The shirt barely shows under your regimental coatee, so this is another area where you can wear something you may already have. You'll want a late 18th or early 19th century white workshirt, available from Townsend, Smoke & Fire, G. Gedney Godwin, C & D Jarnagin, Military Heritage, Sue's Old Fashions and elsewhere.

You'll also need a black neckstock (cloth or leather), available from many of the same vendors.

Cartridge Box:  

Most late 18th or early 19th century boxes are acceptable, such as the British Army Cartridge Box or Pouch c17681812, Cartridge Box, William Rawle Patent of 1777 or British Cartridge Pouch or Cartridge Box. Check with our company commander, Joshua Wingler, to make sure you have - or are getting - the correct box.

We haven't found a specific 3rd regiment badge, but plain leather is acceptable, as is a badge from another British regiment if you're already doing another impression.


Shoulder Crossbelts and Bayonet:  

You'll need a 2 " wide, white leather Cartridge Box Strap and Bayonet Belt (available from Godwin and elsewhere).

A 2 x 2" Plain Oval Belt Plate (shown) is recommended.

Bayonets are available from many sources; be sure the one you buy fits your firearm (most important) and is appropriate for the early 19th century British Army.



Although a broken-in pair of period shoes can be fairly comfortable, you can often find black buckled or laced shoes from discount outlets such as PayLess and Fayva for $25 or so. (Laced shoes with two pairs of holes had come into military use by 1812.) Shoes are available from many sources and in a range of prices, but here are two sources to get you started: 1812 Period Low Quarter Military Shoe and 18th Century Men's Shoes (buckles sold separately).

You'll also need a pair of Spatterdashes (aka half-gaiters), painted black with exterior latex to make them water resistant. These are available from many sources, and you can make your own.



A British Army Haversack (available from Military Heritage, Godwin and elsewhere) is useful, but not required.


This British Army Wooden Canteen 1793-1861 should be your first choice, but also acceptable is a Pine Canteen (painted sky blue and marked with the BO - British Ordnance - as on the Military Heritage model) or most 18th and early 19th century tin canteens. You'll also need a 68" long, 1" wide leather strap with buckle for adjustment.
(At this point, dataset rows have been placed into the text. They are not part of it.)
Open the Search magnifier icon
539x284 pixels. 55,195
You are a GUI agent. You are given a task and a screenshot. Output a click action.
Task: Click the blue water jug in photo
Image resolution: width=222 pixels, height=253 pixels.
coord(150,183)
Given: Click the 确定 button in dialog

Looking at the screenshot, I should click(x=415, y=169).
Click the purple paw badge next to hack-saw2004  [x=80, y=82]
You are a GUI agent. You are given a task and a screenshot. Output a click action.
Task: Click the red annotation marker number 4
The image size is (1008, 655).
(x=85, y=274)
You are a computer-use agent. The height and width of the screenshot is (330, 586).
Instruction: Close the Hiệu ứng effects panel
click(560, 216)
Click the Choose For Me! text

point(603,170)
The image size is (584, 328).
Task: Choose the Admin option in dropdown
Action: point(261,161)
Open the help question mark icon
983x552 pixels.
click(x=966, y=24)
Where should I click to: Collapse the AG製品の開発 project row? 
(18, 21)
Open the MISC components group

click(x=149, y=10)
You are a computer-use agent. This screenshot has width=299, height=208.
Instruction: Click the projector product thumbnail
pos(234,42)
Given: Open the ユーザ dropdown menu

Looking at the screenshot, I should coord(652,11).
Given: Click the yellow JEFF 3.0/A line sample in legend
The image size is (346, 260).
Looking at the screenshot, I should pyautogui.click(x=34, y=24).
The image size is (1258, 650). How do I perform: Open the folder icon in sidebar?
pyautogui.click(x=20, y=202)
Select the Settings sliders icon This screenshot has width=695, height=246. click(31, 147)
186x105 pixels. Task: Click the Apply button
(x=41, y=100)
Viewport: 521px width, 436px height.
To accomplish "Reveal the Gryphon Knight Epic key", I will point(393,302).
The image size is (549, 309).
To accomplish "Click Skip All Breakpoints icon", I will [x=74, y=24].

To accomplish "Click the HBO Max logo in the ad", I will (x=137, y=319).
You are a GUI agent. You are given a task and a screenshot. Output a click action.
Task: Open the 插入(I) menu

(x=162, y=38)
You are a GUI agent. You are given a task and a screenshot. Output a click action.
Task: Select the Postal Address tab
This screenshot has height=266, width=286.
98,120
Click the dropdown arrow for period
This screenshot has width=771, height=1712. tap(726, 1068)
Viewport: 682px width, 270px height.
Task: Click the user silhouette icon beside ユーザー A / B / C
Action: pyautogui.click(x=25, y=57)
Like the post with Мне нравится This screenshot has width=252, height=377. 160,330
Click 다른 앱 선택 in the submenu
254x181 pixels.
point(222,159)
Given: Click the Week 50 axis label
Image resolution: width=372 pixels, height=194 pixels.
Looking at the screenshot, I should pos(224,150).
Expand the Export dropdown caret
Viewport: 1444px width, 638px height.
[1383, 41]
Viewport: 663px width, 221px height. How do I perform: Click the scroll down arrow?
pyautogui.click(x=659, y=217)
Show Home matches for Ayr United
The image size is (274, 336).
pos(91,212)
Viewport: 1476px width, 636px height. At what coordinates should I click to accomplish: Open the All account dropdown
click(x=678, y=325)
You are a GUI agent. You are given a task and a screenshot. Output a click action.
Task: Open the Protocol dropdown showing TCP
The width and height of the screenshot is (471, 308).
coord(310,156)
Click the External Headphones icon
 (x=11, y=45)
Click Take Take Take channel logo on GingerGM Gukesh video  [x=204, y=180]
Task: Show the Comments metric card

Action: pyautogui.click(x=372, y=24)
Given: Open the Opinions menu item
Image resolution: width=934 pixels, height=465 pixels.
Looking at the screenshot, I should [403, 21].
Contact Joshua Wingler to make sure what you have is appropriate.


If you want to carry a knapsack, try one of these: British Army Painted Knapsack, 1760s - 1810 or Double Pouch Two-Strap Knapsack (you'll need to paint this one to match the reddish brown - check with Joshua Wingler for the exact colour).

You can also have our own John Purdy can make a later model knapsack with wooden boards along the sides.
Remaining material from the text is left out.